The walk-out was not only an insult to the US and Israel, as it was intended to be – it was also an insult to the other members of the Security Council, many of them member nations eager to be Palestinian advocates at such a conference.
Then again, will that conference ever be convened? Just because Abbas proclaimed his desire for a conference, it does not mean that, poof, it will happen. The place to talk about the conference would be at the Security Council, a difficult task to accomplish if you’ve left the hall.
Calling for this international conference is in step with many of Abbas’s other demands. That is the Palestinian president’s understanding of “give and take.” I give you my wish, now you take it and make it happen. He’s been president since 2005; by now Abbas should have learned that in the democratic world, neither diplomacy nor negotiations work that way.
There are opening moves, negotiations and then come final resolutions. Most of us negotiate on a regular basis. At work and at home we engage in negotiations, some more and some less formal, but all following the same rules and all involving dialogue, not presumptive declarations.

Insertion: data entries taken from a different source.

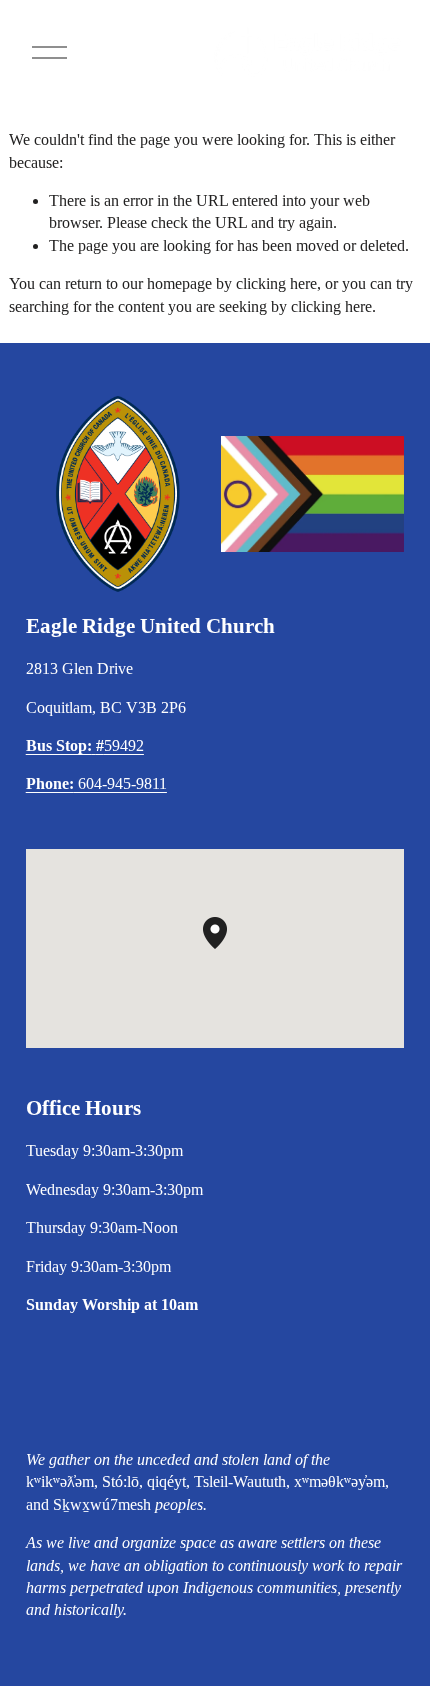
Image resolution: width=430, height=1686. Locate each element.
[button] (227, 949)
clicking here (276, 283)
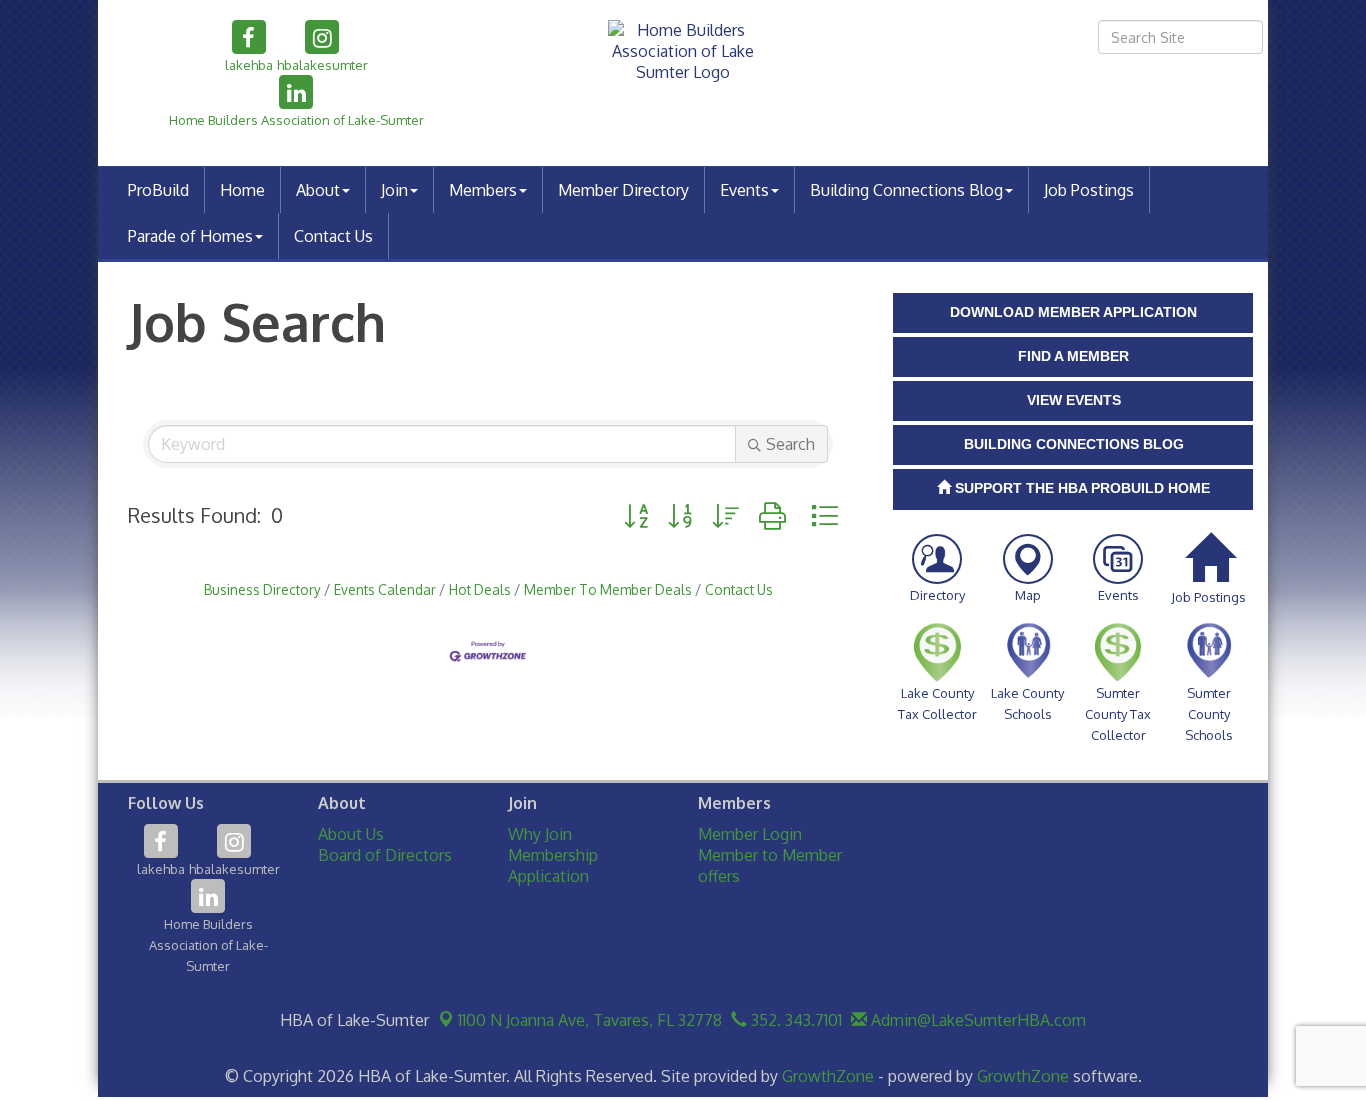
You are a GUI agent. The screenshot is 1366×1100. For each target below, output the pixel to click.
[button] (636, 515)
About (318, 190)
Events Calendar (385, 589)
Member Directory (623, 190)
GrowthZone (828, 1076)
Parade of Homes (190, 236)
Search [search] (790, 444)
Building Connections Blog (906, 190)
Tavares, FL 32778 (590, 1020)
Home (242, 190)
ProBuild (158, 190)
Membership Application (553, 865)
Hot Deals (480, 589)
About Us (351, 834)
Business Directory (262, 589)
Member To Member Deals (608, 589)
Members (483, 190)
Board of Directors (385, 855)
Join (394, 190)
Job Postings (1089, 190)
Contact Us (333, 236)
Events (744, 190)
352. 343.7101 (794, 1020)
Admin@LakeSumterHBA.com (976, 1020)
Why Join (540, 834)
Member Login (750, 834)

The issues confronting Israelis and Palestinians are among the most complex and complicated dilemmas anywhere in the world today. There are powerful voices in the Arab world condemning any interaction at all with Israel, especially an agreement which might be less than perfect. But that ship has already sailed.
Those voices of unmitigated hatred and dissent cannot and should not be heeded. They are the voices of extremism and those voices need to be muzzled. Two countries in the region already have peace treaties with Israel, many others have warm and quiet relations. And the Palestinians have already declared that they accept Israel – albeit it not as a Jewish state.
Voices of extremism should not set the tone for dialogue and resolution, not with Israel and not ever. They should not be given the honor of being labeled voices of reason in any situation. Abbas and his team need to engage in give and take and, with Israel, cobble together an agreement that is mutually beneficial for both parties. Not perfect, but certainly mutually beneficial.
If that is a task Abbas is not up to, the situation, as untenable as it is, will continue. It will continue until a Palestinian leader emerges with the fortitude to give, not just take.